Der Schussablauf

Bei Beginn des Trainings soll man den Kreislauf anregen und den Körper z. B. mit Dehnübungen auf die Anforderungen vorbereiten, doch den Puls nicht zu sehr beschleunigen, denn beim Bogenschiessen bekommt Unruhe weder dem Körper noch dem Geist. Daher sollte dem praktischen Training auch eine Übung zur Ruhetönung vorausgehen.



Die Unterteilung der Schiessbewegung als einer fliessenden Verlaufsgestalt in scheinbar eigenständige Phasen dient der Klarheit in der Vermittlung und erleichtert die Analyse.
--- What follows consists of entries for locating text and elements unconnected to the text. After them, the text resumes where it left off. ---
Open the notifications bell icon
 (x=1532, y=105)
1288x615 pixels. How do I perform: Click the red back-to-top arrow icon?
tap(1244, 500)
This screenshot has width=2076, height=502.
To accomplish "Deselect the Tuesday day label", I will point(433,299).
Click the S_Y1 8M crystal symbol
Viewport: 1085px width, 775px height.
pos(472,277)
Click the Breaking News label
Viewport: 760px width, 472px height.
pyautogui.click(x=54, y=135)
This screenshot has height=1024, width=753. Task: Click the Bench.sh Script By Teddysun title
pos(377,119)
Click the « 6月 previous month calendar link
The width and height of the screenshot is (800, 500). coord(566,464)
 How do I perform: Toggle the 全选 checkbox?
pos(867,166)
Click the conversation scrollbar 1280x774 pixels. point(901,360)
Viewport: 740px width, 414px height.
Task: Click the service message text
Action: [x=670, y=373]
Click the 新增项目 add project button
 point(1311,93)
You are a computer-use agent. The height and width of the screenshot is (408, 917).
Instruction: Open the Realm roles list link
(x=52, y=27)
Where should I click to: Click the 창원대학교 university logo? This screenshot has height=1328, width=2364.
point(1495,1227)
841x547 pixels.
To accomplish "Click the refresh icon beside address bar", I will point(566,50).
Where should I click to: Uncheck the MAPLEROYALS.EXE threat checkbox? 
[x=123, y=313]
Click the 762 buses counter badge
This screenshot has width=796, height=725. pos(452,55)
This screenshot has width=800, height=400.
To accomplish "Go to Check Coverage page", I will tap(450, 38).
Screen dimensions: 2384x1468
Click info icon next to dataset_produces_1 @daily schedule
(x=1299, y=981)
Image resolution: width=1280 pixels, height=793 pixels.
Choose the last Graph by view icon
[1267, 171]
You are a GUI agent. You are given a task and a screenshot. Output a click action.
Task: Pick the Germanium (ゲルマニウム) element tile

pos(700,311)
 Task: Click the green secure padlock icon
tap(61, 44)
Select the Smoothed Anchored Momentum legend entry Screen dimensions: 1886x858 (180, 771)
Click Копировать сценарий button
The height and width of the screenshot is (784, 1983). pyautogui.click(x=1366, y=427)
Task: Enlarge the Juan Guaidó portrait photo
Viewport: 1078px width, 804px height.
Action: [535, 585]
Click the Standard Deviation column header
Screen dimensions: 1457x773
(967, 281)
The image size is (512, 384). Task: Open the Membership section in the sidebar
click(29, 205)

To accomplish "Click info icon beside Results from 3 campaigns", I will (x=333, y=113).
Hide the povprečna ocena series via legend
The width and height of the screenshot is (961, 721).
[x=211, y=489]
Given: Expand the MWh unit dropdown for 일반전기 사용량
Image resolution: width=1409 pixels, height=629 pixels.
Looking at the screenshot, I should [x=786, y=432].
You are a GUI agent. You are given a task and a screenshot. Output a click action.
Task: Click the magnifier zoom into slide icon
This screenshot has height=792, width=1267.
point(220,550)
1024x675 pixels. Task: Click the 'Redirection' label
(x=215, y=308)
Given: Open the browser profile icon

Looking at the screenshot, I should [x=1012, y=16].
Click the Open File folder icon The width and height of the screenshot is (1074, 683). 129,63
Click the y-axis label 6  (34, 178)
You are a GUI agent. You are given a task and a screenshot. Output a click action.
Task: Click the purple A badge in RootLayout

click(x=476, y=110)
Diese Differenzierungen sind keine Abschnitte, sondern stellen eigentlich Merkpunkte für den Fokus der Aufmerksamkeit dar und sind nicht allein bei Leistungsschützen notwendig, sie dienen auch der Optimierung des Bewegungsablaufes bei Bogenschützen mit anderen Zielsetzungen. Nur ein Bogenschütze, der diese Phasen unterscheiden und in Achtsamkeit miteinander zu einem eleganten Bewegungsfluss verbinden kann, wird das Bewusstsein und das Leibgefühl für sein Tun lenken und differenzieren lernen und so Leistung und Freude beim Bogenschiessen steigern können.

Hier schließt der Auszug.